ANF – Qual a sua história de experiência no fotojornalismo?
Bruno: Começou de verdade em 2010, na megaoperação aqui no Complexo do Alemão, quando eu tinha acabado de fazer meu curso, e estava naquela ansiedade de fotografar tudo. Eu sempre gostei disso, comecei a tirar foto no meio da rua, as pessoas passavam e me chamavam de maluco, mas eu nunca liguei muito para críticas que não eram construtivas. A fotografia dentro de favela às vezes é mal vista, porque as pessoas pensam que você está com uma câmera para mostrar tráfico. Todo mundo já sabe que tem isso, então vou tentar mostrar o pôr do sol, crianças jogando bola, soltando pipa, afinal ninguém mostra isso. Assim, na megaoperação, eu tava dentro da favela, e os jornalistas do lado de fora, porque os policiais e o exército não deixavam ninguém entrar. Como eu tava lá, decidi sair de casa e ir pra rua tirar foto. Em uma dessas vezes, tirei fotos de policiais fazendo besteira, entrando na casa de morador, roubando coisas. Aí um policial me parou, no meio do caminho e me mandou apagar tudo. Consegui recuperar algumas fotos apenas, com ajuda de jornalistas, mas a maioria se perdeu. Aquela adrenalina fez começar minha paixão pela fotografia, de tirar foto no meio da guerra, e ao mesmo tempo, ser um olhar do morador, diferente do jornalista, que vem para cá com o olhar crítico da mídia. Jornalistas fazem a mesma operação que eu, mas as fotos têm diferenciais.

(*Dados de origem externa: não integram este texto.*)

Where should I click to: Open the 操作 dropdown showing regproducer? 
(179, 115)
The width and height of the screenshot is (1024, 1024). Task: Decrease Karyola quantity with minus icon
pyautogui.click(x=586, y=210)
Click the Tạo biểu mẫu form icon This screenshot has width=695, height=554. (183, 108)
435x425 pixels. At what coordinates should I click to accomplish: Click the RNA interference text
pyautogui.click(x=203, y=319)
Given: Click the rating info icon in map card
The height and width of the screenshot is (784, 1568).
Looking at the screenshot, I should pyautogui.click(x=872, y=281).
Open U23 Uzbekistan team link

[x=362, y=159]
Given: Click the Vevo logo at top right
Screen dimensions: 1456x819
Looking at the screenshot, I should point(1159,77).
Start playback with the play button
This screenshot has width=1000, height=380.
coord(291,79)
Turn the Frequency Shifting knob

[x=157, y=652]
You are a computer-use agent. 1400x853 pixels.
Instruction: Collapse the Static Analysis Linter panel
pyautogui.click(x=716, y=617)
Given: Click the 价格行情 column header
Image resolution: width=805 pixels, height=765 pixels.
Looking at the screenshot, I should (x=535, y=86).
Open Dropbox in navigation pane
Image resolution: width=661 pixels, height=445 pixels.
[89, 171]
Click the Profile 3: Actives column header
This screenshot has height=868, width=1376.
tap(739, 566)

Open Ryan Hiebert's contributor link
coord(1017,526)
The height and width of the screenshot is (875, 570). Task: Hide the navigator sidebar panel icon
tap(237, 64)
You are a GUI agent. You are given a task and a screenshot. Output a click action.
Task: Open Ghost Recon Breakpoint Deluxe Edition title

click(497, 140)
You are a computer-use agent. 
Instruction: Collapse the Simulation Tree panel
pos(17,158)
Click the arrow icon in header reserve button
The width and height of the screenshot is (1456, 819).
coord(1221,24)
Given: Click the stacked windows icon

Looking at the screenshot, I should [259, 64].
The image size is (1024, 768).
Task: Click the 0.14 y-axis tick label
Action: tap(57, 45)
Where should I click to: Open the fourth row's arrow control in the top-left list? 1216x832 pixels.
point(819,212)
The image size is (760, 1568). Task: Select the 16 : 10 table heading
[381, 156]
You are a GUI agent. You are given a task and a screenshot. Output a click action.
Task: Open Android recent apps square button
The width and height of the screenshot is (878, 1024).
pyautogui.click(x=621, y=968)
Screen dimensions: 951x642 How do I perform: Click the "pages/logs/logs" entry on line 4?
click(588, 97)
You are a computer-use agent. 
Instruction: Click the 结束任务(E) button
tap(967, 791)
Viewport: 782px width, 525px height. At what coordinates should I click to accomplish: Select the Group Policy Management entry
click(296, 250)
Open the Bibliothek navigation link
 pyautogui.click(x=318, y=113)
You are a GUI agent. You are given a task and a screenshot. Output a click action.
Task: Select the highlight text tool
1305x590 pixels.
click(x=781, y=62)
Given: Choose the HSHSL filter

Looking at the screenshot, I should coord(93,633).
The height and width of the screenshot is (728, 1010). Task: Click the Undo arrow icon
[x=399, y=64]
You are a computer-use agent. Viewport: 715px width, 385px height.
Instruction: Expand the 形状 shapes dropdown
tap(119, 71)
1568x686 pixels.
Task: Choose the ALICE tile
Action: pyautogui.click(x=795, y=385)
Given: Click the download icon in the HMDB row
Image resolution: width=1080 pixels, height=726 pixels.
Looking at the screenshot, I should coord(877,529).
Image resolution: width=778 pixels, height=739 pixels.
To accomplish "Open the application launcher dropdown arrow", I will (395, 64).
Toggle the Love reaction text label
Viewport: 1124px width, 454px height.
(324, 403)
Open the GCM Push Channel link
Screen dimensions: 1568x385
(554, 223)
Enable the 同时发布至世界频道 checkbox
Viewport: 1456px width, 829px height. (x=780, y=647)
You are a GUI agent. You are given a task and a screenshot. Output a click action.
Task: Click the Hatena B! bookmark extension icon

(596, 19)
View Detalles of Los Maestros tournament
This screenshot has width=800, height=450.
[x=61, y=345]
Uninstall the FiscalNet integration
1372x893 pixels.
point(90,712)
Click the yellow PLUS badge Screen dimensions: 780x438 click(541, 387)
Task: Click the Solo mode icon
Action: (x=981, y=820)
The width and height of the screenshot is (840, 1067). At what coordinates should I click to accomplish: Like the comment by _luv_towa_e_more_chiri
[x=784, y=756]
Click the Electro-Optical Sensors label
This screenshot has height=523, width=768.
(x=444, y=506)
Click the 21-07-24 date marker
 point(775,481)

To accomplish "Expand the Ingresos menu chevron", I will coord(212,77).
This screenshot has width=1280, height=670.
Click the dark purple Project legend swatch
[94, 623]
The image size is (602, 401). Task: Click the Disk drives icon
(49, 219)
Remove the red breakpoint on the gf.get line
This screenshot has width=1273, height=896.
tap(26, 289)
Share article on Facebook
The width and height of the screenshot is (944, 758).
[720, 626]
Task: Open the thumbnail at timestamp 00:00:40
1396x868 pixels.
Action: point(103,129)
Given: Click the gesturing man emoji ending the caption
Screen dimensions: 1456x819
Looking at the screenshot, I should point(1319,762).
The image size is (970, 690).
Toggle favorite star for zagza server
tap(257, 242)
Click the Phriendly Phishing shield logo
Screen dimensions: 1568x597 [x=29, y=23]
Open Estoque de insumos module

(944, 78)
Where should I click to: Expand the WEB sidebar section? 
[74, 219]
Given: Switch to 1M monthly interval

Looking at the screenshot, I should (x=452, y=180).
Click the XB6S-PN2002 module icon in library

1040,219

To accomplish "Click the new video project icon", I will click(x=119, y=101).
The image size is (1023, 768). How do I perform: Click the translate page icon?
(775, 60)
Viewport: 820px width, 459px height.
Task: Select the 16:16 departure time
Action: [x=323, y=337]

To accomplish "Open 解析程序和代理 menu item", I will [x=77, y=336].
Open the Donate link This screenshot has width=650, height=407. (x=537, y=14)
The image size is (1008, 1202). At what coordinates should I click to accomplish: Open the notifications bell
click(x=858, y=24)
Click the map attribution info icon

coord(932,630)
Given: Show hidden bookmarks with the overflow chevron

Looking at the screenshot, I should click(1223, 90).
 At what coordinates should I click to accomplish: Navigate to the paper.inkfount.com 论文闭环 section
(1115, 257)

ANF – Em relação ao equipamento, existe ou existiu dificuldade para conseguir?
Bruno: O professor do meu curso me falou que eu tinha um olhar muito bom, e que eu devia arrumar uma câmera. Trabalhei com ele, fazendo assistência de fotografia, mas usando o seu equipamento. Depois do curso, eu precisava de uma câmera, para fazer meu nome e meus projetos. Então, arrumei um emprego de lavador de carros num posto de gasolina, na zona sul. Cheguei lá e falei para todo mundo que só queria passar um tempinho, até arrumar o dinheiro para câmera. A princípio, ninguém me levou muito a sério, até me zoavam, mas eu deixava bem claro meu sonho de virar fotógrafo. Com o tempo, as pessoas passaram a me apoiar. Quando eu consegui o dinheiro, realmente me demiti e parti para o meu sonho. Comprei a câmera e comecei a fotografar o que eu sempre quis. Aí eu fiz exposições, comecei a trabalhar no governo, e o Luciano Huck soube da minha história. Ele veio fazer uma reportagem comigo no teleférico. Foi uma surpresa, eu já tinha feita uma matéria com o RJTV uma semana antes, e tinha muito mais gente daquela vez. Depois desse dia, eu comecei a trabalhar em um quadro do programa dele, fotografando casas, e acabei viajando e conhecendo vários lugares do Brasil. No final, ele meu deu uma câmera profissional, que eu uso até hoje. Tudo isso veio através da fotografia, que me abriu as portas, graças a postagens em redes sociais, exposições, palestras, trabalhando de free-lance e vendendo minhas fotos.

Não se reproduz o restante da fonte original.